Currency Systems

At it's roots, currency is about flow:

currency (n.)  1650s, "condition of flowing," from Latin currens, present participle of currere "to run" (see current (adj.)); the sense of a flow or course extended 1699 (by John Locke) to "circulation of money."

So when we move from a analysis of money to currency, we find it to be an extended system that includes and accounts for flows of resources which include much more than just the tokens of exchange that we recognize as money.  It is a complete system that includes paying bills and taxes and financial markets which are now mostly concentrated in several global financial capitals.  Taken this way, it is the system that governs most of what happens in modern world, and it is clear that this system is deeply broken.  The good news is that there is nothing final or inevitable about the game, we can change it from a game of Monopoly® to a new game designed for living; one that embraced the complexities of the natural world, one that isn't a monoculture leading ultimately to destructive concentrations and collapse.

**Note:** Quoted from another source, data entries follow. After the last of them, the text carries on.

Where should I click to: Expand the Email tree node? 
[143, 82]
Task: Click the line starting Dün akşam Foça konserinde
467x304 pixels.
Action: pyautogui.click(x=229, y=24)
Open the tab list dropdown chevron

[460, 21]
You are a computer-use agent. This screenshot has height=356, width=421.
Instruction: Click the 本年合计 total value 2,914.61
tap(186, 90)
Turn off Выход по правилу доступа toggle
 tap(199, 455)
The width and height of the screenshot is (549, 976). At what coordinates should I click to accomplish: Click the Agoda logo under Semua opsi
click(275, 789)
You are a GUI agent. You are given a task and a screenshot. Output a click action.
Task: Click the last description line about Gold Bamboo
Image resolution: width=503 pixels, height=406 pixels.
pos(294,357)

A currency system needs to account for the flows and actions of networks of producers.  These systems naturally have planning functions where intentions for future wealing are declared and accomplishments are acknowledged and celebrated.  Diverse currency systems recognize the diversity of value represented by taking wholes as themselves.  With only a single value scarce currency, living systems can only be measured as commodities reduced to the need to satisfy rapacious hungers.  Another way is possible, and the world screams out for it.